Tell me about the traumatizing incident involving trick or treating at Bruce Springsteen's house.

It's true. When I was about seven years old, My aunt and my grandma took me and my cousins trick or treating at Bruce Springsteen's house and he had a coffin full of candy. He had this guy lying in the coffin pretending to be dead and when you went up to the coffin to get the candy, the living corpse would jump out at you and I was so scared. I was scared of my own shadow so this was really scary. I had my cousins get me candy. It was really upsetting. No more Springsteen for me. He's Goth. He's the one with a coffin on his lawn. Bruce is Goth.

You've opened for Carfax Abbey and Otto's Daughter. What type of bands are they?

Carfax Abbey is a really great band out of Philly. What they do I guess you could describe as Goth. Sort of an industrial kind of thing. They're so supportive. They're really great guys and really wonderful musicians. Even as a solo artist, they had me open for them a couple of times. Otto's Daughter is an incredible band. I'm actually very sad. They just moved to Hollywood so we don't have them here on the East Coast anymore. They're this incredible female fronted Nine Inch Nails meets Hole kind of thing. They're absolutely brilliant. We actually never got to play together which I so regret that our schedules never actually coincided. They're really wonderful.
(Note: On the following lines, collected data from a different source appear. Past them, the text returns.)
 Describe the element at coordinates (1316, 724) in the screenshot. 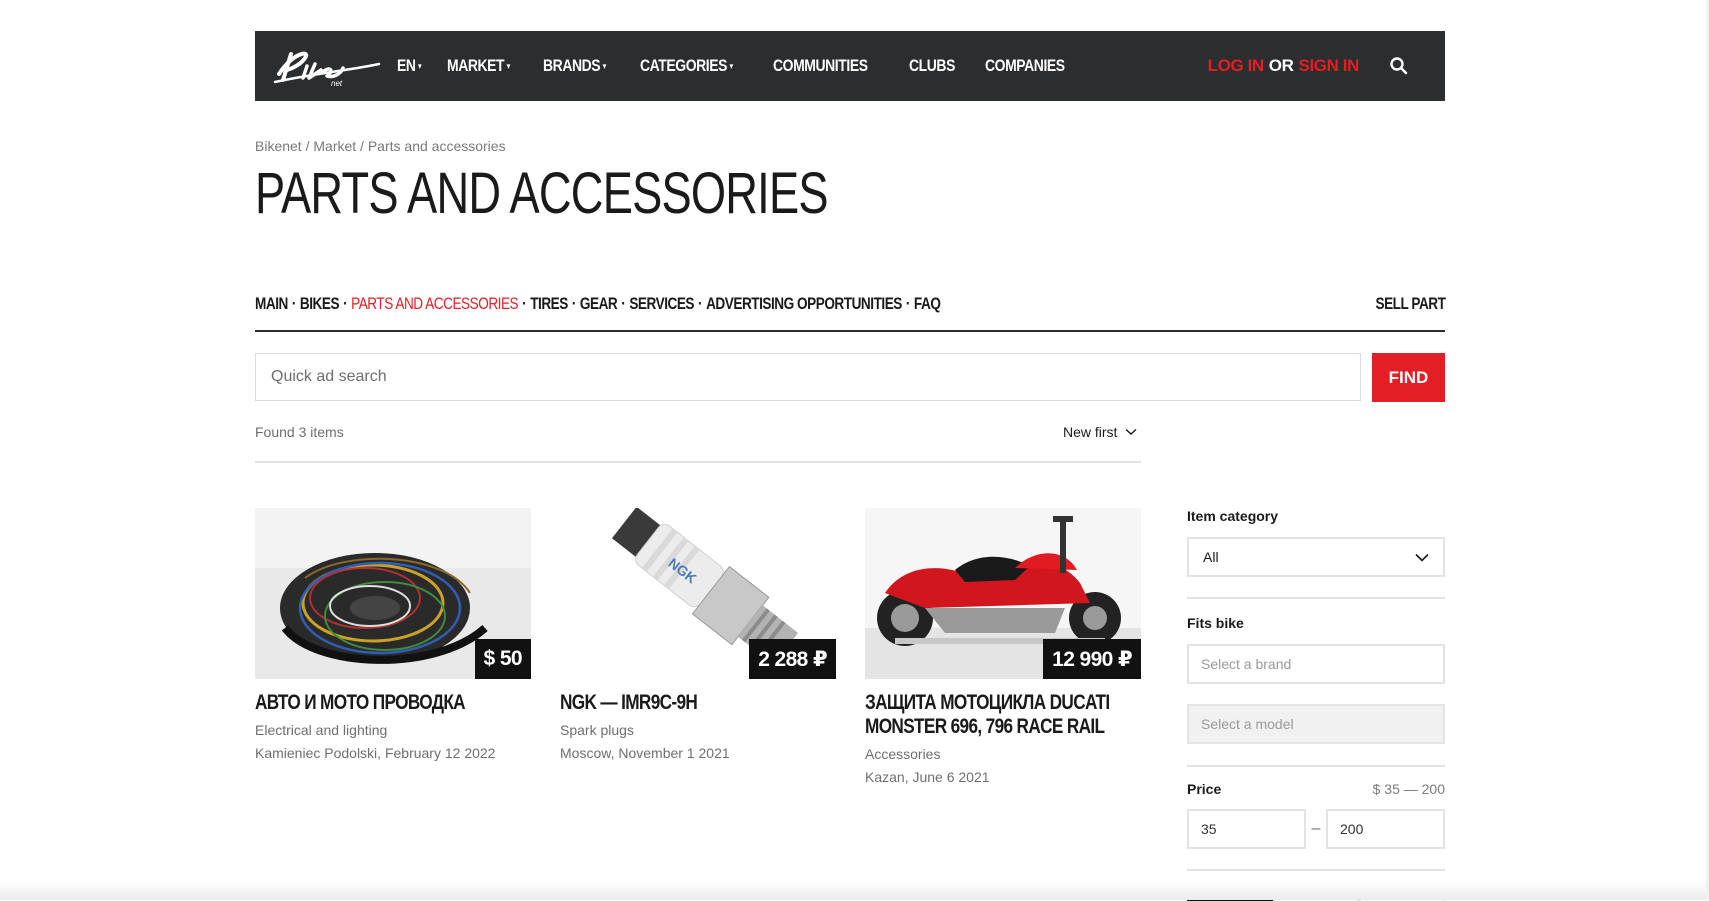

I see `model-input` at that location.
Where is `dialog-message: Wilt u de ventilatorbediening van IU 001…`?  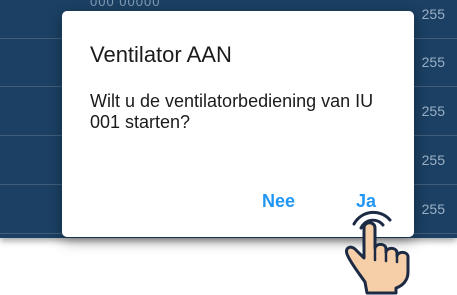
dialog-message: Wilt u de ventilatorbediening van IU 001… is located at coordinates (232, 112).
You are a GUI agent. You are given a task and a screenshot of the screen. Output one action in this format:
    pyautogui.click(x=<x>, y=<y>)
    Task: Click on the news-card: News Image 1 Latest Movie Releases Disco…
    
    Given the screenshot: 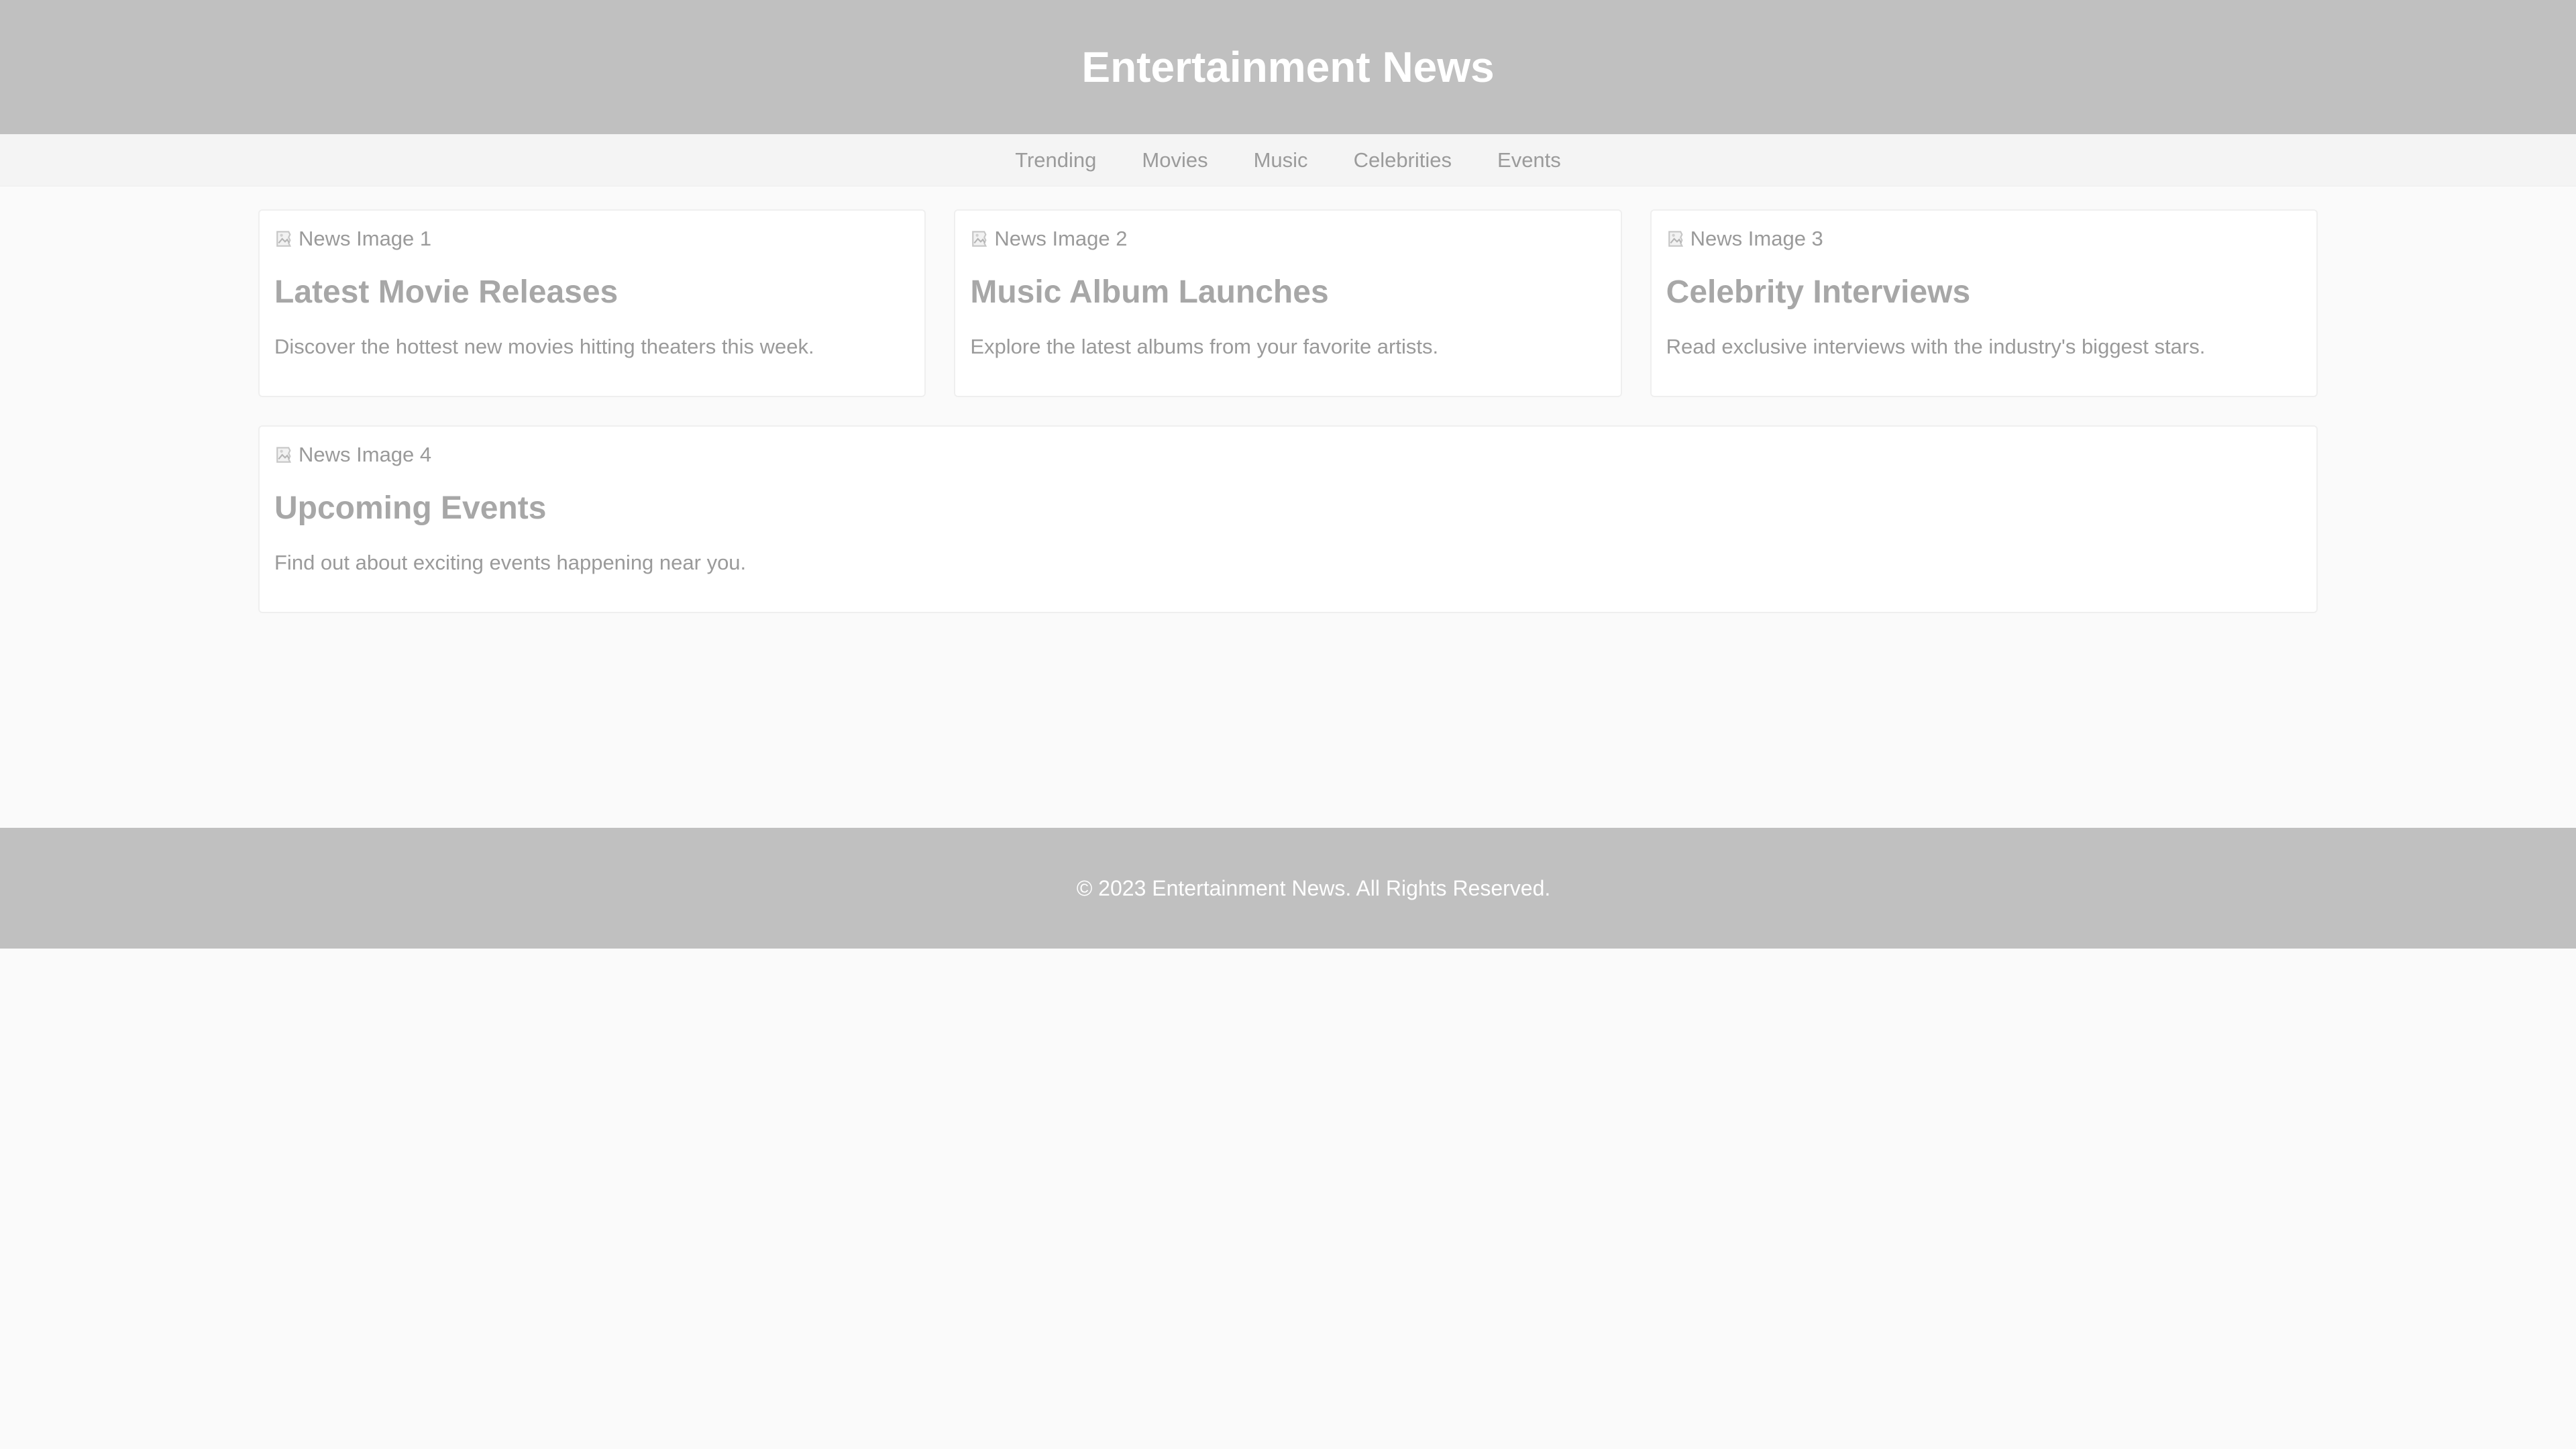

They were very inspirational.

Tell us about the songs on the Antarctica 2003 demo.

The first one is "Antarctica". It's kind of a bitter song about somebody that wasn't very nice to me and who was very fascinated with Antarctica and with penguins. Amazingly enough, after writing this very bitter song and speaking to this person for a couple of years, he actually contacted me and came to a show and got to see me perform this incredibly bitter, mean song about him. Which is a fascinating experience in of itself. It's basically my penguin obsessed ex-boyfriend is making me angry and that's the gist of it. The most abridged version. That cracks me up that he was obsessed with penguins. Our apartment was full of penguins. Everywhere you looked there was a penguin. The breakup song would have to be an angry penguin song of course. Then there's "Fireflies & Razorblades" which is about somebody that I love that isn't obsessed with penguins which is healthy I guess. It's about being complete opposites and still somehow finding each other fascinating. Finding a common ground to work on even though you can totally not understand anything about someone but still work perfectly with them. Then "She Is The Madman" is about that little voice that you have inside your head. Maybe it's just me, I don't know. It kind of talks you down when you're not thinking the greatest things and keeps some sanity to life.

I think we all have that little voice.

That's good. The people that don't have the voice end up doing really bad things. If you don't have that voice, you should definitely go find it. It's about the good voice in your head that talks you down.

Any other ideas or comments?

The EP is scheduled to be done in September. We're shooting for early September and I'll definitely be updating on www.nickijaine.com so if anyone wants to check in and how things are coming along, I'll be keeping everybody posted. I'm really looking forward to having it done. I think it's going to be just an amazing experience and I think I'm going to be really happy with the end product too.

It's basically going to be three studio tracks, two live tracks, and some DVD footage.

That's definitely the plan. I'm going to be working most probably with Axis Video, the guys who did the Dynasty Of Darkness video to edit together some live footage from a show. I think that would be a really cool element to have on the EP. The live tracks haven't been decided on yet. It might even be from the CBGB's Gallery show I'm going to play in August. I think we'll have a nice little mixture of stuff. Studio, live, and video.